Las modificaciones anunciadas imponen condiciones inaceptables e incumplen las garantías acordadas desde el inicio del Programa, que fueron ratificadas en el año 2016 con la renegociación del Término de Cooperación entre la Organización Panamericana de la Salud y el Ministerio de Salud de Brasil y el Convenio de Cooperación entre la Organización Panamericana de la Salud y el Ministerio de Salud Pública de Cuba.

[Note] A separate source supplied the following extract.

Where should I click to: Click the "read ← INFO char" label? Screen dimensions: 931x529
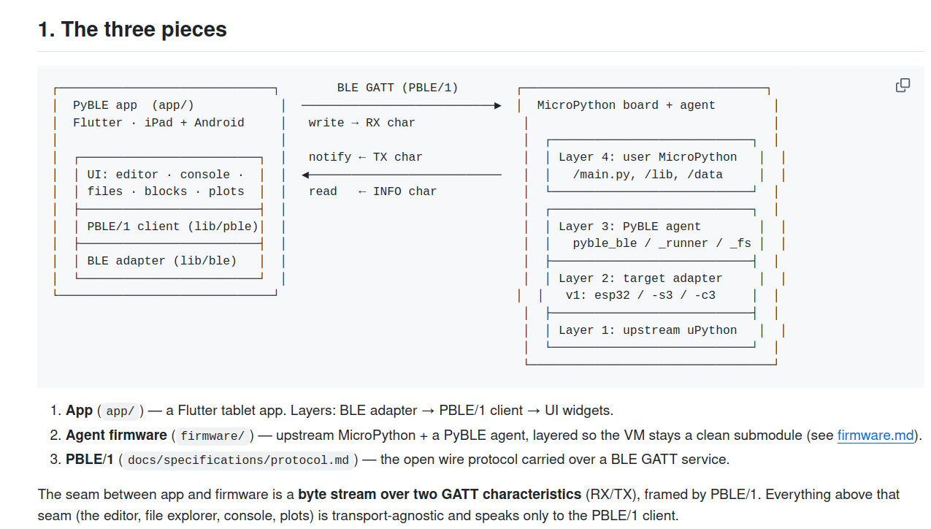click(372, 191)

Estas inadmisibles condiciones hacen imposible mantener la presencia de profesionales cubanos en el Programa.

Por tanto, ante esta lamentable realidad, el Ministerio de Salud Pública de Cuba ha tomado la decisión de no continuar participando en el Programa Más Médicos y así lo ha comunicado a la Directora de la Organización Panamericana de la Salud y a los líderes políticos brasileños que fundaron y defendieron esta iniciativa.

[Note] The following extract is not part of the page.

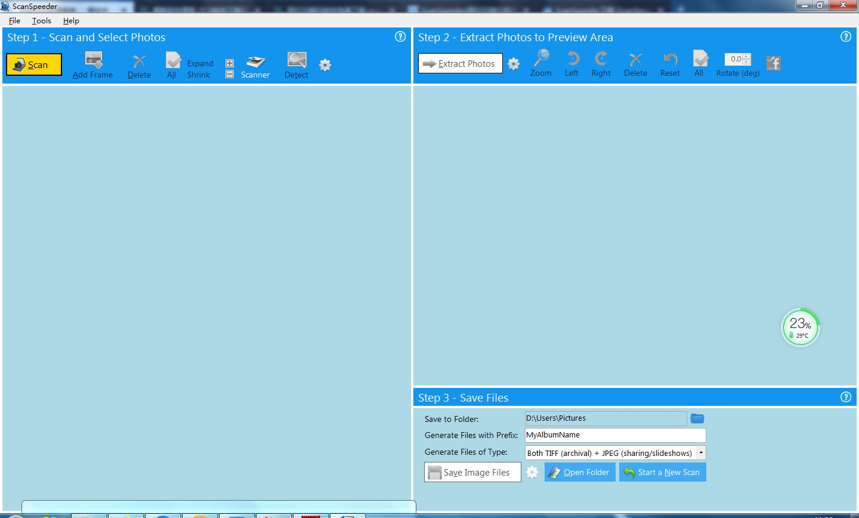Increase the rotate degrees with up arrow
The height and width of the screenshot is (518, 859).
746,56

No es aceptable que se cuestione la dignidad, la profesionalidad y el altruismo de los colaboradores cubanos que, con el apoyo de sus familias, prestan actualmente servicios en 67 países. En 55 años se han cumplido 600 mil misiones internacionalistas en 164 naciones, en las que han participado más de 400 mil trabajadores de la salud, que en no pocos casos han cumplido esta honrosa tarea en más de una ocasión. Se destacan las hazañas de la lucha contra el ébola en África, la ceguera en América Latina y el Caribe, el cólera en Haití y la participación de 26 brigadas del Contingente Internacional de Médicos Especializados en Desastres y Grandes Epidemias “Henry Reeve” en Pakistán, Indonesia, México, Ecuador, Perú, Chile y Venezuela, entre otros países.

En la abrumadora mayoría de las misiones cumplidas los gastos han sido asumidos por el gobierno cubano. Igualmente, en Cuba se han formado de manera gratuita 35 mil 613 profesionales de la salud de 138 países, como expresión de nuestra vocación solidaria e internacionalista.

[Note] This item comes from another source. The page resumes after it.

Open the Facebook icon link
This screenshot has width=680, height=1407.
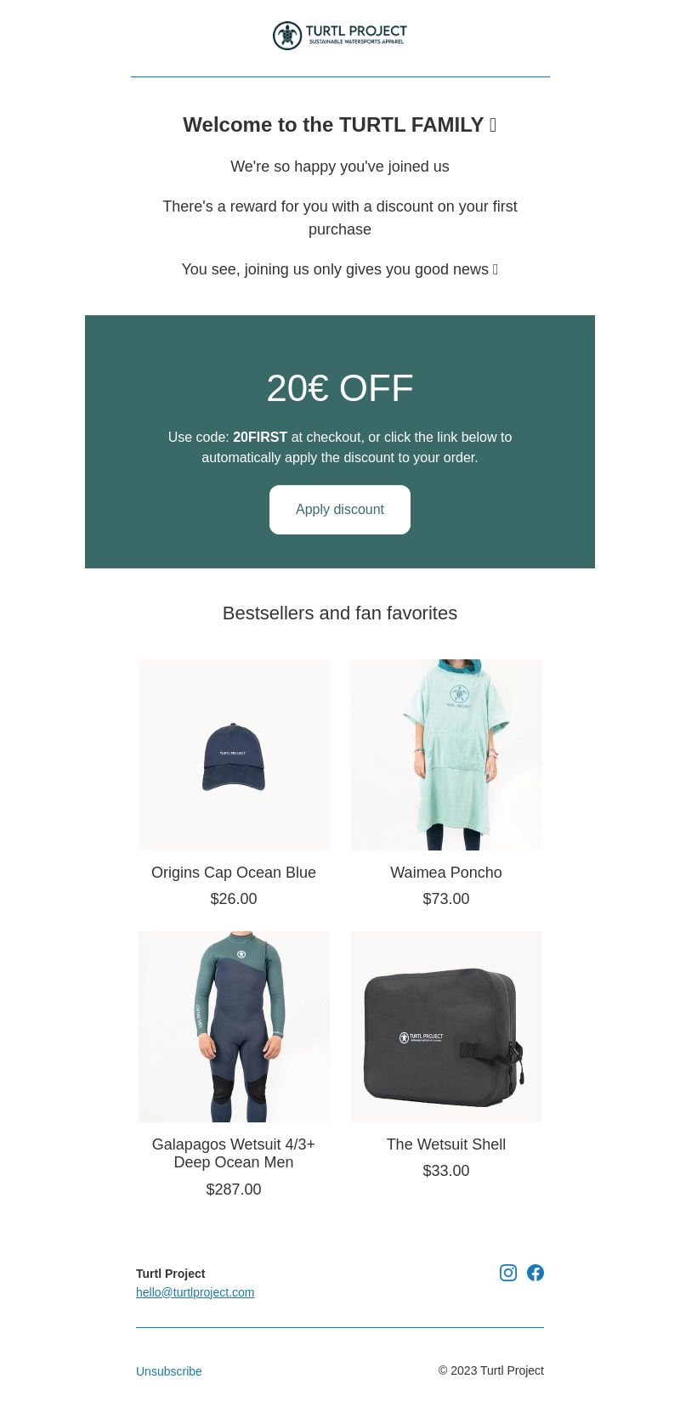coord(536,1272)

A los colaboradores se les ha mantenido en todo momento el puesto de trabajo y el 100 por ciento de su salario en Cuba, con todas las garantías laborales y sociales, como al resto de los trabajadores del Sistema Nacional de Salud.

La experiencia del Programa Más Médicos para Brasil y la participación cubana en el mismo demuestra que sí se puede estructurar un programa de cooperación Sur-Sur bajo el auspicio de la Organización Panamericana de la Salud, para impulsar sus metas en nuestra región. El Programa de las Naciones Unidas para el Desarrollo y la Organización Mundial de la Salud lo califican como el principal ejemplo de buenas prácticas en cooperación triangular y la implementación de la Agenda 2030 con sus Objetivos de Desarrollo Sostenible.

Los pueblos de Nuestra América y del resto del mundo conocen que siempre podrán contar con la vocación humanista y solidaria de nuestros profesionales.

El pueblo brasileño, que hizo del Programa Más Médicos una conquista social, que confió desde el primer momento en los médicos cubanos, aprecia sus virtudes y agradece el respeto, sensibilidad y profesionalidad con que le atendieron, podrá comprender sobre quién cae la responsabilidad de que nuestros médicos no puedan continuar prestando su aporte solidario en ese país.